I spent hours and hours (and hours) laboring over [whether the] trampoline-installation project qualified as “landscaping” as that term is ordinarily understood. And it was midway along that journey that I had the disconcerting thought that underlies this separate writing: Is it absurd to think that ChatGPT might be able to shed some light on what the term “landscaping” means?

Initially, I answered my own question in the affirmative: Yes, Kevin, that is positively absurd. But the longer and more deeply I considered it, the less absurd it seemed.

COPYRIGHT

Paywall schmaywall

Lock screen overlaying a news article on a computer monitor. "Suscribe to read" it says on the screen. The monitor is on a desk in a room lit by natural sunlight

The Federal Court said Parks Canada employees didn’t violate copyright when they accessed an online publication by sharing a single account.

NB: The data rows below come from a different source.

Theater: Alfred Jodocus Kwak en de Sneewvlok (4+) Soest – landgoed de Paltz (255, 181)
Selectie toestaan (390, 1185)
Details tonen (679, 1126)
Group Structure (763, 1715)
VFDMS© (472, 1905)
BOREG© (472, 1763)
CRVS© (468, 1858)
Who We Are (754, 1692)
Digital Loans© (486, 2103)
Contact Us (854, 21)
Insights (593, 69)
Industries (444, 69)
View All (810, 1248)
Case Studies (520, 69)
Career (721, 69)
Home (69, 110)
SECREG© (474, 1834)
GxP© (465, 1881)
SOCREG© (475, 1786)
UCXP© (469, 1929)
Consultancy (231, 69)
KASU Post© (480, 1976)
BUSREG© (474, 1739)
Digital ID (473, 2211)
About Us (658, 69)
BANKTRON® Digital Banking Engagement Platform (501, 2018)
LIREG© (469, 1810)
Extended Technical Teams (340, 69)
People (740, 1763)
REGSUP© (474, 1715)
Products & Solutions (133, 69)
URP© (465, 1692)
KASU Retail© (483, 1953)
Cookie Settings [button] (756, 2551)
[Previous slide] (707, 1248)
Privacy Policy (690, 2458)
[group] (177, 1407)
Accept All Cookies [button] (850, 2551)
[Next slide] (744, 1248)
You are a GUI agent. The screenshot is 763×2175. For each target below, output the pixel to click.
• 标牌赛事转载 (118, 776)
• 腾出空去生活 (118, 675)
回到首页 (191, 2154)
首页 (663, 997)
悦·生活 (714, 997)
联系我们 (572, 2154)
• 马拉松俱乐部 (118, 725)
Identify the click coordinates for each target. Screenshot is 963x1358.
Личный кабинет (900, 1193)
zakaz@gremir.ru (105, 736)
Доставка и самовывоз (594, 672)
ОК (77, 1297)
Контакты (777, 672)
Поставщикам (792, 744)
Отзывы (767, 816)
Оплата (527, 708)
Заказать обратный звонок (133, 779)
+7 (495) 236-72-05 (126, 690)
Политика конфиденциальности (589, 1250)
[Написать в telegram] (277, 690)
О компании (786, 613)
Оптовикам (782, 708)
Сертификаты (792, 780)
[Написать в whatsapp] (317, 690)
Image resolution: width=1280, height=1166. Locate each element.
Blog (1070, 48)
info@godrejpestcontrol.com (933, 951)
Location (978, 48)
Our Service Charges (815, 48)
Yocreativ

But don’t take it as a free pass for credential sharing. The publisher didn’t draw users’ attention to its terms of service. And even if it had, the terms of service were ambiguous about article sharing. Although Justice Roy found that the government’s conduct was fair dealing instead of infringement, clearer terms might have carried the day for the publisher.

Nothing in these Reasons for Judgment should be taken as condoning practices which contravene the Copyright Act in the guise of monitoring at large the media. Parks Canada [obtained], in a licit fashion, articles directly related to its mandate and its operations… Different facts may generate different outcomes.

The publisher also argued that people who work around paywalls and passwords violate the Copyright Act, even if their use of copyrighted material would otherwise be fair dealing. But Justice Roy wasn’t convinced.

  • Sharing passwords isn’t circumvention (at least when the copyright holder doesn’t clearly state that sharing passwords is a problem).

  • And even if it was, people who circumvent technological protection measures don’t violate the Copyright Act if they stick to fair dealing once they’ve done their circumventing.

[T]here is no circumvention of a [technological protection measure] simply because the password was not circumvented: it was properly obtained and used for a legitimate purpose.

[In any event, if] there is fair dealing, there is no infringement.

[The technological protection measure] provisions were not intended to effectively enlarge copyright protection for digital works by allowing owners to employ [technological protection measures] to defeat fair dealing, an inherently non-infringing activity.

Dylan Gibbs

That’s all for today. Govern yourself accordingly.